[Opening DATASET CONTENT section]
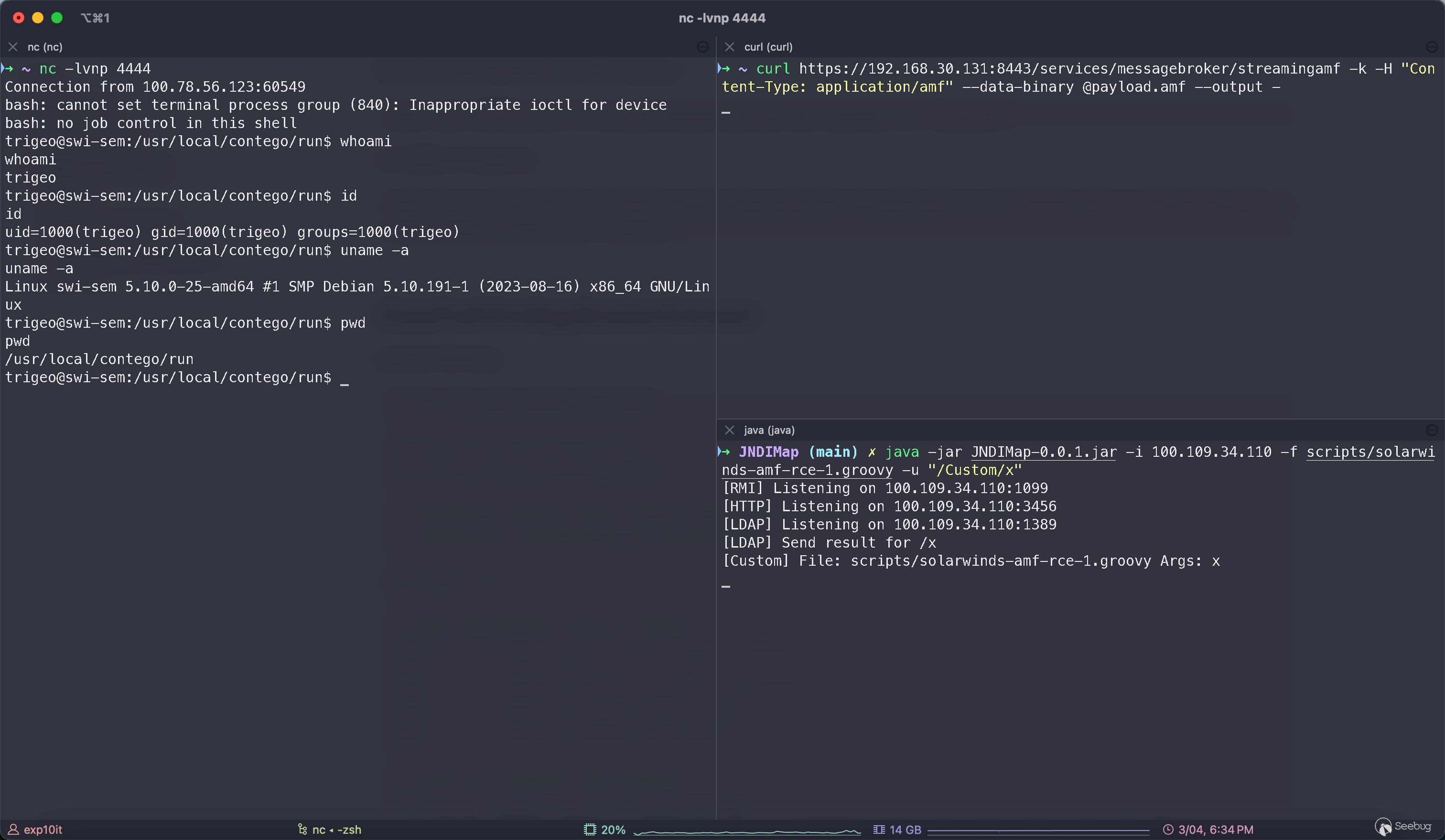Close the curl pane with its X icon
This screenshot has width=1445, height=840.
(729, 47)
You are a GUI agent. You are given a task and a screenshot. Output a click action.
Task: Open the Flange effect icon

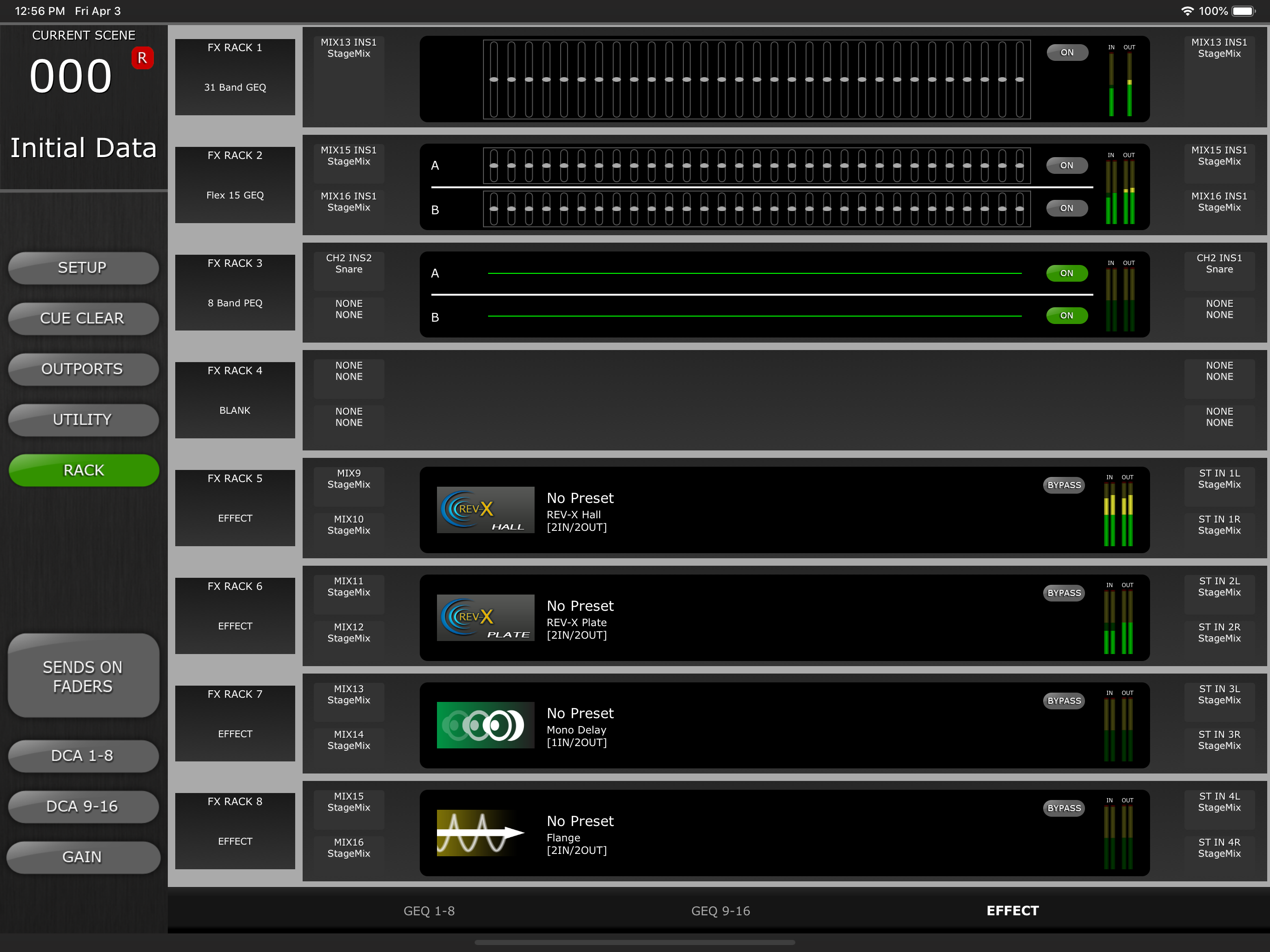pos(485,833)
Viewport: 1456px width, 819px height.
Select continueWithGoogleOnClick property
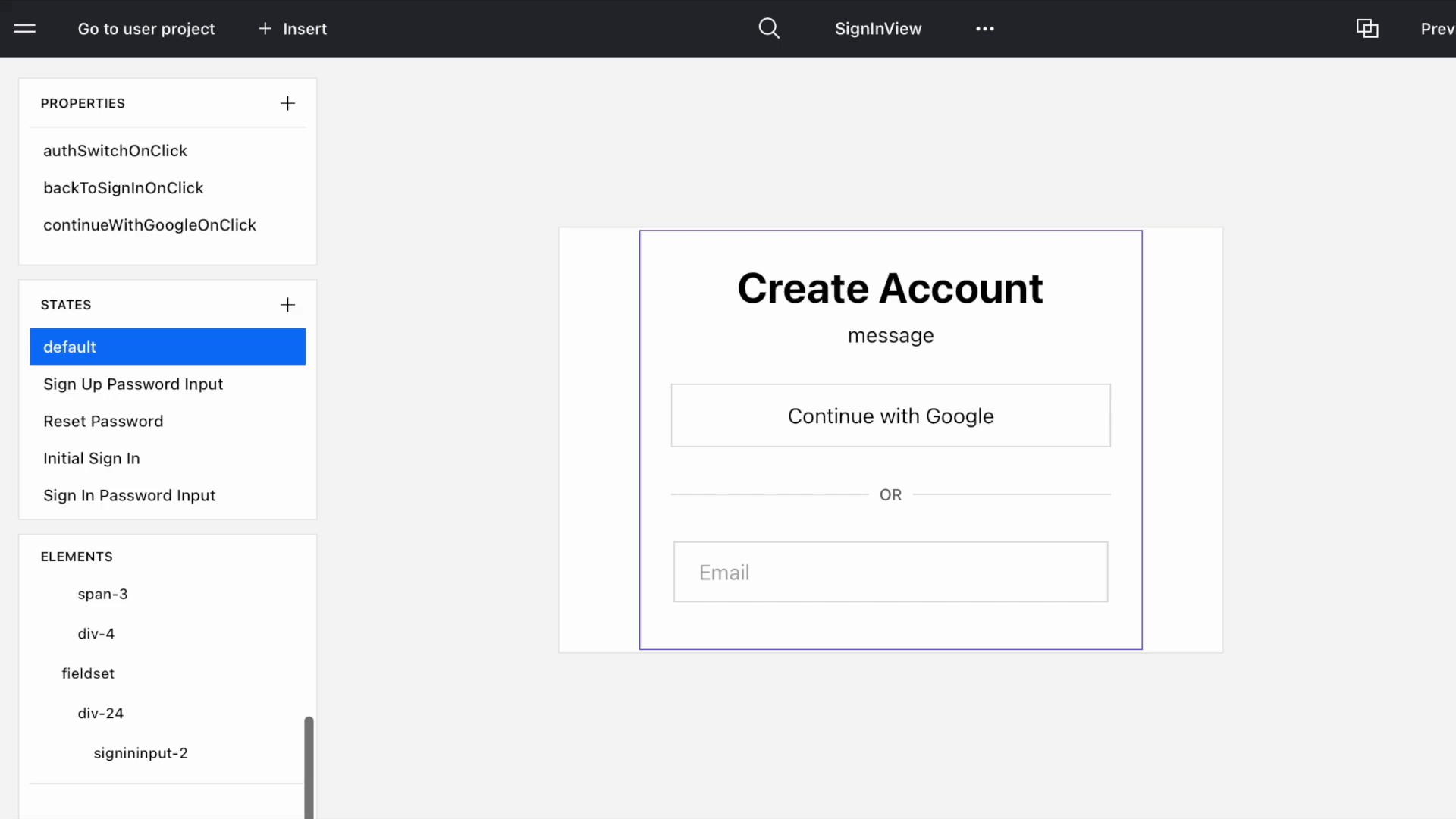point(149,225)
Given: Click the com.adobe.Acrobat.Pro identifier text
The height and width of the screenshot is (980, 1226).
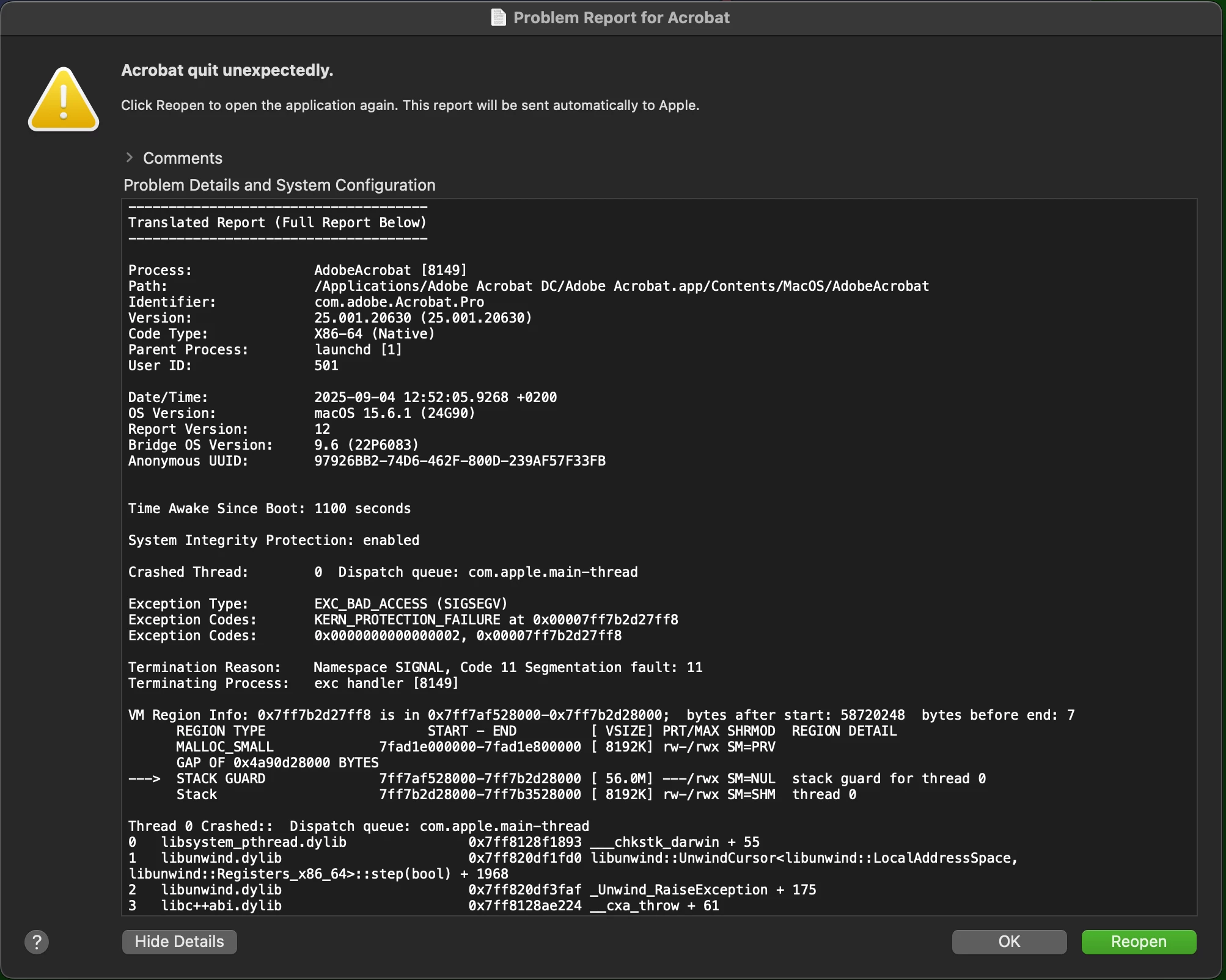Looking at the screenshot, I should pos(398,302).
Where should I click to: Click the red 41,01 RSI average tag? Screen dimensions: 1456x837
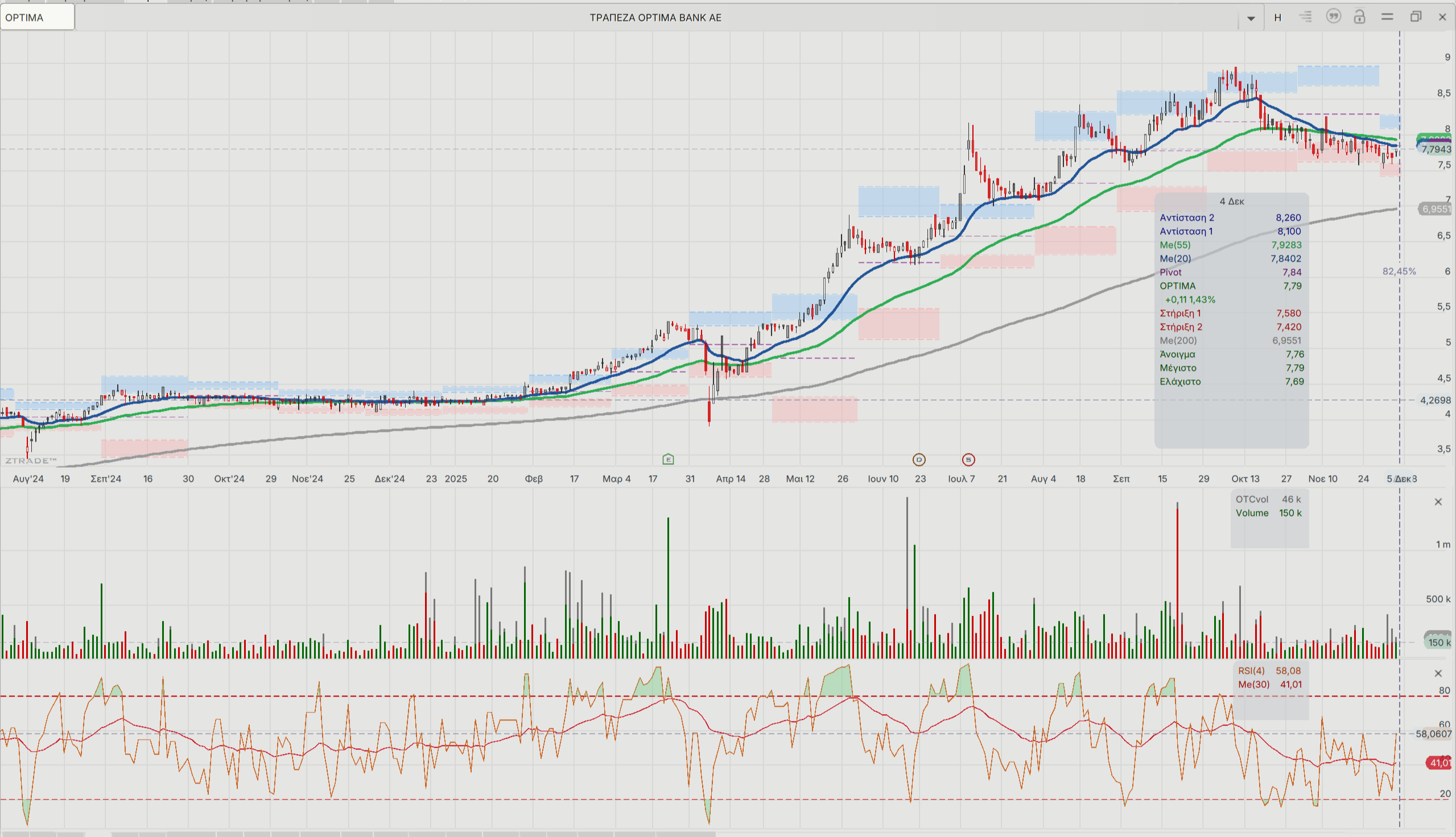coord(1439,763)

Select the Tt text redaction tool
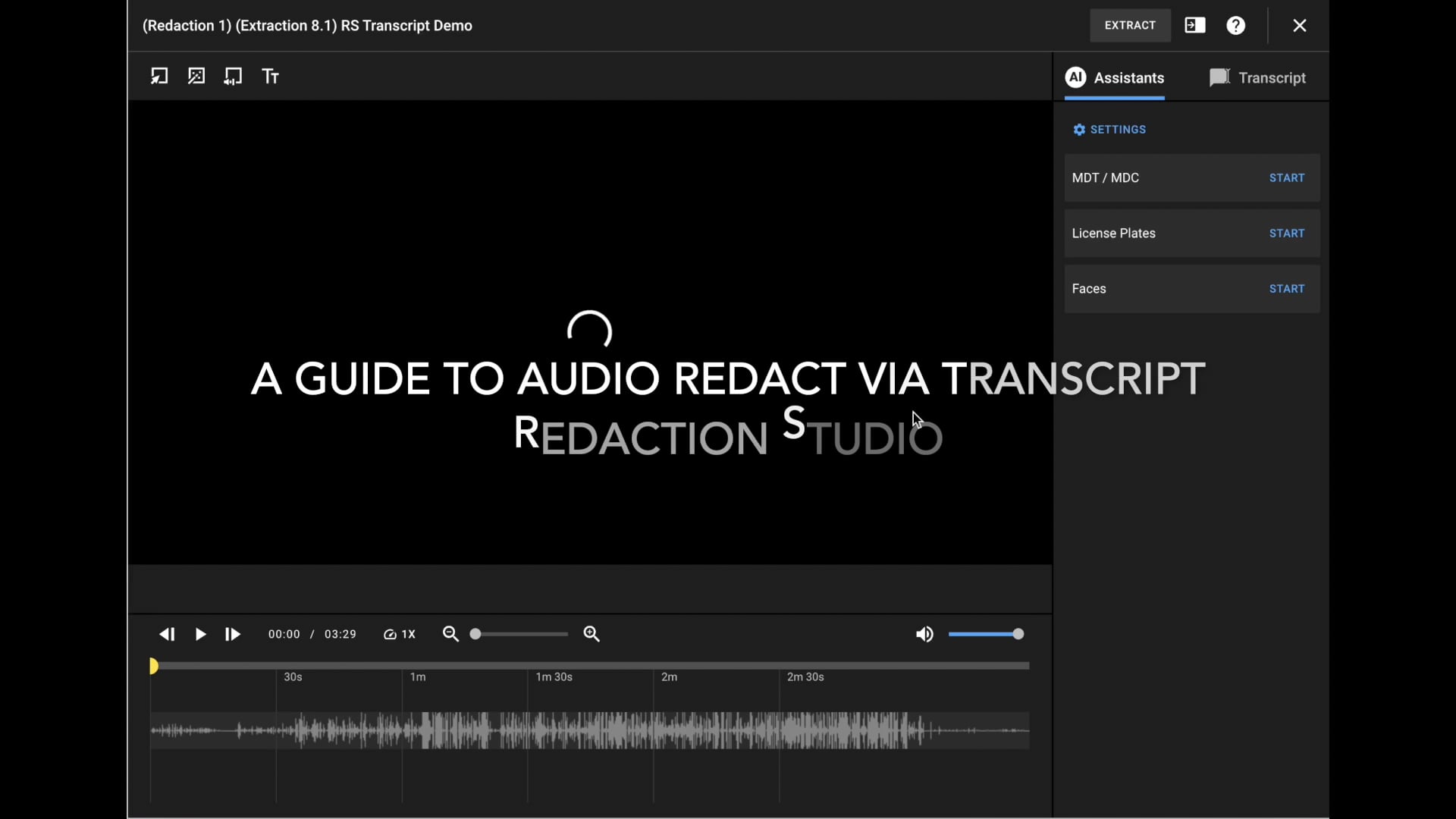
[Closing DATASET CONTENT section]
→ ACTIVITY
Number of lines in the records above holding the word "text": state it and nothing else.

→ SOLUTION FOR THIS PROBLEM
2